= Functional molecular infection epidemiology =

Functional Molecular Infection Epidemiology (FMIE) is an emerging area of medicine that entails the study of pathogen genes and genomes in the context of their functional association with the host niches (adhesion, invasion, adaptation) and the complex interactions they trigger within the host immune system (cell signaling, apoptosis) to culminate in varied outcomes of the infection. This can also be defined as the correlation of genetic variations in a pathogen or its respective host with a unique function that is important for disease severity, disease progression, or host susceptibility to a particular pathogen. Functional epidemiology implies not only descriptive host-pathogen genomic associations, but rather the interplay between pathogen and host genomic variations to functionally demonstrate the role of the genetic variations during infection.

Functional Molecular Infection Epidemiology differs from classical Molecular Infection Epidemiology mainly in that the latter deals with the tagging and tracking of the infectious agent without much concern for the functional/phenotypic characteristics of the agent being tracked. Functional molecular epidemiology, on the other hand, lays more emphasis on genotypic and phenotypic correlates of host-pathogen interaction, adaptation or homeostasis. Furthermore, classical molecular epidemiology largely uses "neutral" markers, such as insertion sequences and intergenic elements, while functional molecular epidemiology harnesses functionally relevant markers such as SNPs and genome co-ordinates with putative roles in infection biology – both on the pathogen and the host side. Many studies have been conducted which fit the theme of FMIE - for example, acquisition and transmission of the Mycobacterium avium subsp. paratuberculosis and its role in the development of Type-1 diabetes mellitus when human gene SLC11A1 undergoes particular mutations in a susceptible host.

▶ DATA PROVIDED:
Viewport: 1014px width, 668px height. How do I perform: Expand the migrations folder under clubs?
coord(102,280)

...

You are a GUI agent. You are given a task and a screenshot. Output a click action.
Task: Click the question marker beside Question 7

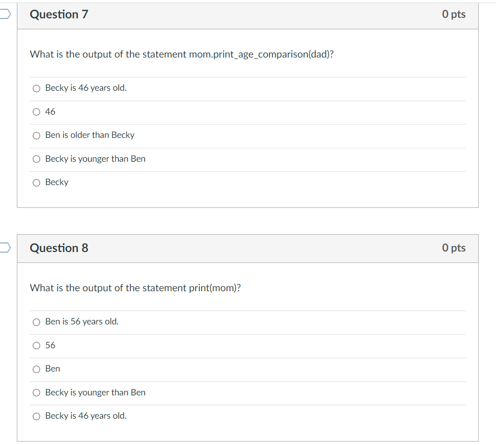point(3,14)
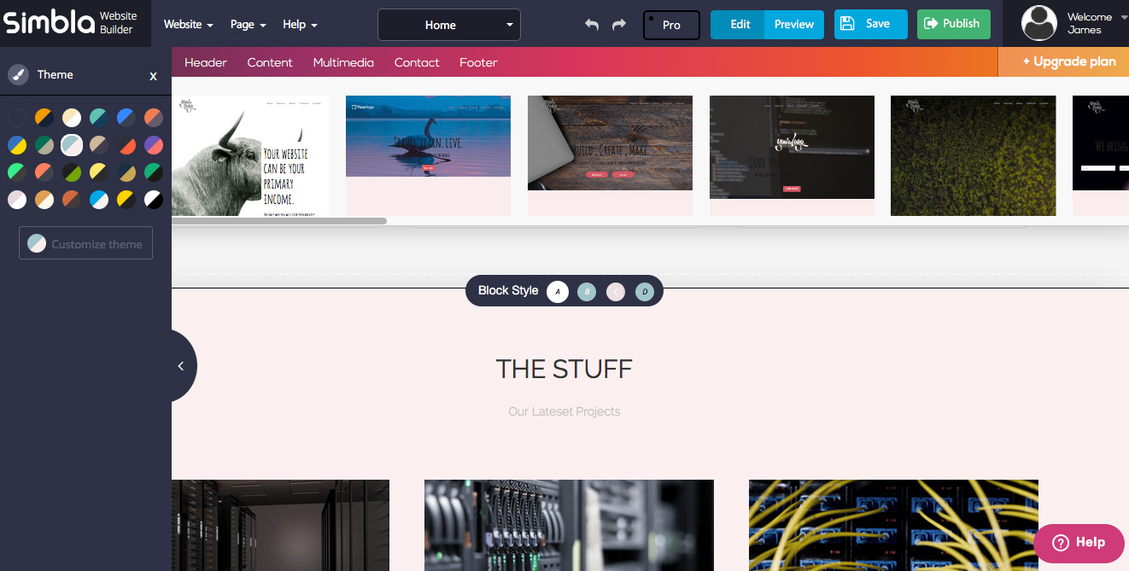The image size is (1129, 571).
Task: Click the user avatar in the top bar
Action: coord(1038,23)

▶ TASK TO CARRY OUT: Please carry on the text about functional molecular infection epidemiology, picking up after its final sentence.

▶ ANSWER SECTION:
The concept of FMIE has become potentially relevant in the aftermath of multiple genome sequencing and resequencing of important bacterial pathogens from many different host/patient populations.

A consortium of scientists in India and Germany is (Project BRIDGE) already formed under the aegis of the Freie University in Berlin and the University of Hyderabad to explore and investigate the application of FMIE in public health and Veterinary arena as a part of the DFG funded project - GRK1673 under the joint leadership of Niyaz Ahmed (University of Hyderabad) and Lothar H. Wieler (Free University of Berlin), who proposed and introduced the term 'Functional Molecular Infection Epidemiology' initially in the context of H. pylori and later expanded the field to include several other pathogens.